- _Entries from a dataset_
****************
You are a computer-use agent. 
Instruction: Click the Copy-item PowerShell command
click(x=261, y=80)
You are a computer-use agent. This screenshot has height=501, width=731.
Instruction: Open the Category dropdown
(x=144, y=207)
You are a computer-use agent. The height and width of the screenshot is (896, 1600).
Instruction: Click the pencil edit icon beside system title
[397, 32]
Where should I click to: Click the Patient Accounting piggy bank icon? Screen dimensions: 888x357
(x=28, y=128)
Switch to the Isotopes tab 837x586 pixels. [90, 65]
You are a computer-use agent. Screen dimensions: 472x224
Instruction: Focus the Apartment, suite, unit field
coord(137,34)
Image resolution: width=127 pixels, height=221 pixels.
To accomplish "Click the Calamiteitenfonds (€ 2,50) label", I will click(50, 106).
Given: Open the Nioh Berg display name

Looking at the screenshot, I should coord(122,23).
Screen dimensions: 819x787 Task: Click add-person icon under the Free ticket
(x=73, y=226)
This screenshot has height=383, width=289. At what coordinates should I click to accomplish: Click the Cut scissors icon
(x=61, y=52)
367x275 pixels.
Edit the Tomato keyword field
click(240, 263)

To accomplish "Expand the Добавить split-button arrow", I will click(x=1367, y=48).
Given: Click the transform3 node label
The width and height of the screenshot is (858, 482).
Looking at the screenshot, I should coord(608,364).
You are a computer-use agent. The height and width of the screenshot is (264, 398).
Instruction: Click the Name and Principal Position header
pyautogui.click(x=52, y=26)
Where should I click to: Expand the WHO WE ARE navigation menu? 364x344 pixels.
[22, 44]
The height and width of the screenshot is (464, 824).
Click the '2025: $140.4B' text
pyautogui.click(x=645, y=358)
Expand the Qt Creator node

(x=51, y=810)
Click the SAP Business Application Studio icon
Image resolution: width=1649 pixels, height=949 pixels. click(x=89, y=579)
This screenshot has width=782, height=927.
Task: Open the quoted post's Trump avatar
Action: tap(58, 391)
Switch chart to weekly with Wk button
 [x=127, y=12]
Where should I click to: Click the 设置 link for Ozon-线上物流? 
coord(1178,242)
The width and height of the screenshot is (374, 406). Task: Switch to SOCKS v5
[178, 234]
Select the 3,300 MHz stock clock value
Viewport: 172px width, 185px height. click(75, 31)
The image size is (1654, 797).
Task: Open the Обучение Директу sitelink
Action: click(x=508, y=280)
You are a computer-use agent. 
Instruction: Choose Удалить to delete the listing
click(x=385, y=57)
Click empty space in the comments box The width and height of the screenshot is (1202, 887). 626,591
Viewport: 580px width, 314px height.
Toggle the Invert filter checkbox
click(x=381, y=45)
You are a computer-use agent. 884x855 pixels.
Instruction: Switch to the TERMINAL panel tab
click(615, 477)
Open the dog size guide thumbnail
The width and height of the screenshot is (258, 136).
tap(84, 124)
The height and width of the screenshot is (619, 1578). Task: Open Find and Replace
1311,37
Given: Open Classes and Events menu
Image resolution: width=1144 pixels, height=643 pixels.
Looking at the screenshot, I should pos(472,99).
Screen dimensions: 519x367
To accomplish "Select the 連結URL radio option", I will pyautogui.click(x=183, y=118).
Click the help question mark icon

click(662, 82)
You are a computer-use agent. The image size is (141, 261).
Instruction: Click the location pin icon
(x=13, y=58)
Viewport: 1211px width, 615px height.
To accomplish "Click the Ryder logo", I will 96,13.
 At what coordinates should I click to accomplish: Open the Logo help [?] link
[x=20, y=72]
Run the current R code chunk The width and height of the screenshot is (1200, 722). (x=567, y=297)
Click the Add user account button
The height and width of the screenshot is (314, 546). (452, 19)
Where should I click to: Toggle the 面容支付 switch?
****************
- _Request_
Rewrite all of the material above, changing every "computer-use agent" to "desktop assistant" and keeping everything else the same.

- _Finished exercise_
You are a desktop assistant. 
Instruction: Click the Copy-item PowerShell command
click(x=261, y=80)
You are a desktop assistant. This screenshot has height=501, width=731.
Instruction: Open the Category dropdown
(x=144, y=207)
You are a desktop assistant. The height and width of the screenshot is (896, 1600).
Instruction: Click the pencil edit icon beside system title
[397, 32]
Where should I click to: Click the Patient Accounting piggy bank icon? Screen dimensions: 888x357
(x=28, y=128)
Switch to the Isotopes tab 837x586 pixels. [90, 65]
You are a desktop assistant. Screen dimensions: 472x224
Instruction: Focus the Apartment, suite, unit field
coord(137,34)
Image resolution: width=127 pixels, height=221 pixels.
To accomplish "Click the Calamiteitenfonds (€ 2,50) label", I will click(50, 106).
Given: Open the Nioh Berg display name

Looking at the screenshot, I should coord(122,23).
Screen dimensions: 819x787 Task: Click add-person icon under the Free ticket
(x=73, y=226)
This screenshot has height=383, width=289. At what coordinates should I click to accomplish: Click the Cut scissors icon
(x=61, y=52)
367x275 pixels.
Edit the Tomato keyword field
click(240, 263)

To accomplish "Expand the Добавить split-button arrow", I will click(x=1367, y=48).
Given: Click the transform3 node label
The width and height of the screenshot is (858, 482).
Looking at the screenshot, I should coord(608,364).
You are a desktop assistant. The height and width of the screenshot is (264, 398).
Instruction: Click the Name and Principal Position header
pyautogui.click(x=52, y=26)
Where should I click to: Expand the WHO WE ARE navigation menu? 364x344 pixels.
[22, 44]
The height and width of the screenshot is (464, 824).
Click the '2025: $140.4B' text
pyautogui.click(x=645, y=358)
Expand the Qt Creator node

(x=51, y=810)
Click the SAP Business Application Studio icon
Image resolution: width=1649 pixels, height=949 pixels. click(x=89, y=579)
This screenshot has width=782, height=927.
Task: Open the quoted post's Trump avatar
Action: tap(58, 391)
Switch chart to weekly with Wk button
 [x=127, y=12]
Where should I click to: Click the 设置 link for Ozon-线上物流? 
coord(1178,242)
The width and height of the screenshot is (374, 406). Task: Switch to SOCKS v5
[178, 234]
Select the 3,300 MHz stock clock value
Viewport: 172px width, 185px height. click(75, 31)
The image size is (1654, 797).
Task: Open the Обучение Директу sitelink
Action: click(x=508, y=280)
You are a desktop assistant. 
Instruction: Choose Удалить to delete the listing
click(x=385, y=57)
Click empty space in the comments box The width and height of the screenshot is (1202, 887). 626,591
Viewport: 580px width, 314px height.
Toggle the Invert filter checkbox
click(x=381, y=45)
You are a desktop assistant. 884x855 pixels.
Instruction: Switch to the TERMINAL panel tab
click(615, 477)
Open the dog size guide thumbnail
The width and height of the screenshot is (258, 136).
tap(84, 124)
The height and width of the screenshot is (619, 1578). Task: Open Find and Replace
1311,37
Given: Open Classes and Events menu
Image resolution: width=1144 pixels, height=643 pixels.
Looking at the screenshot, I should pos(472,99).
Screen dimensions: 519x367
To accomplish "Select the 連結URL radio option", I will pyautogui.click(x=183, y=118).
Click the help question mark icon

click(662, 82)
You are a desktop assistant. The image size is (141, 261).
Instruction: Click the location pin icon
(x=13, y=58)
Viewport: 1211px width, 615px height.
To accomplish "Click the Ryder logo", I will 96,13.
 At what coordinates should I click to accomplish: Open the Logo help [?] link
[x=20, y=72]
Run the current R code chunk The width and height of the screenshot is (1200, 722). (x=567, y=297)
Click the Add user account button
The height and width of the screenshot is (314, 546). (452, 19)
Where should I click to: Toggle the 面容支付 switch?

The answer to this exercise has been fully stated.